France’s health ministry reported a 54 percent rise in new coronavirus cases confirmed over the past week, calling the “marked increase” a worrying sign of the virus’s resurgence alongside a concurrent surge in hospitalizations and patients needing intensive care.
France recorded 1,377 new confirmed infections within the past 24 hours, a slight decrease from Thursday, when officials reported the highest new count of cases since May. Sixteen people have died of the virus since Thursday, raising the number of deaths officially linked to covid-19 to 30,254.
Overall, France’s National Public Health Agency reported a 27 percent increase in testing and a 54 percent increase in positive test results from July 20 to July 26, the Guardian reported. Fifty-one percent of positive cases showed no symptoms, while the biggest increase was in patients ages 20 to 25. Sixty-nine percent of new confirmed infections were in people ages 15 to 44.
“The increase in clusters was due to large family gatherings as well as public and private events,” the agency said in a statement, the Guardian reported. It also attributed the rise to a “drop in the systematic adoption of prevention measures (keeping a minimum 1-metre distance, not shaking hands and stopping embraces).”
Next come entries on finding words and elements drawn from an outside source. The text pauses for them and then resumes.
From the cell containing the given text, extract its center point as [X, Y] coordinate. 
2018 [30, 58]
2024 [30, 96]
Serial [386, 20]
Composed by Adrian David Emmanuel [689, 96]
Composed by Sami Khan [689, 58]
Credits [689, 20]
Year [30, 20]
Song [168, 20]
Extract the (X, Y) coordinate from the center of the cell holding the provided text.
France is expected to face a heat wave, which could discourage some from wearing masks. Nonetheless, several cities are imposing new face covering requirements in response to the rise in cases.
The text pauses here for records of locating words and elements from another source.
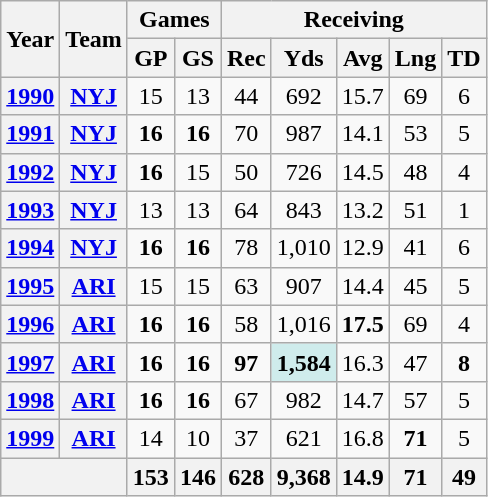
1996 (30, 324)
45 (415, 286)
16.3 (362, 362)
58 (246, 324)
15.7 (362, 96)
49 (464, 477)
982 (304, 400)
GP (150, 58)
78 (246, 248)
1998 (30, 400)
1999 (30, 438)
843 (304, 210)
621 (304, 438)
1997 (30, 362)
14.5 (362, 172)
1,010 (304, 248)
1994 (30, 248)
Receiving (354, 20)
13.2 (362, 210)
70 (246, 134)
53 (415, 134)
987 (304, 134)
1 (464, 210)
1,584 (304, 362)
41 (415, 248)
8 (464, 362)
1991 (30, 134)
1,016 (304, 324)
Rec (246, 58)
14.1 (362, 134)
67 (246, 400)
Team (94, 39)
Lng (415, 58)
10 (198, 438)
GS (198, 58)
Yds (304, 58)
12.9 (362, 248)
692 (304, 96)
1993 (30, 210)
Games (174, 20)
97 (246, 362)
14.9 (362, 477)
17.5 (362, 324)
14.7 (362, 400)
14.4 (362, 286)
Year (30, 39)
63 (246, 286)
726 (304, 172)
64 (246, 210)
1992 (30, 172)
44 (246, 96)
51 (415, 210)
14 (150, 438)
1995 (30, 286)
57 (415, 400)
16.8 (362, 438)
TD (464, 58)
Avg (362, 58)
1990 (30, 96)
48 (415, 172)
47 (415, 362)
146 (198, 477)
50 (246, 172)
907 (304, 286)
9,368 (304, 477)
628 (246, 477)
153 (150, 477)
37 (246, 438)
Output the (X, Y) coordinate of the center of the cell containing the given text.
Lithuania on Friday added France to a “blacklist” of countries from which travelers must self-isolate for two weeks. There are 11 other European Union members on the list.
Elsewhere in Europe and Asia, new restrictions and record highs were also reported Friday. Germany has tightened its travel warnings on three areas of Spain as cases there climb. Poland, the Philippines and the Australian state of Victoria reported record daily increases in cases for the second day in a row, while Vietnam and Tokyo both recorded their highest single-day jumps yet. China also reported its highest number of new infections since March.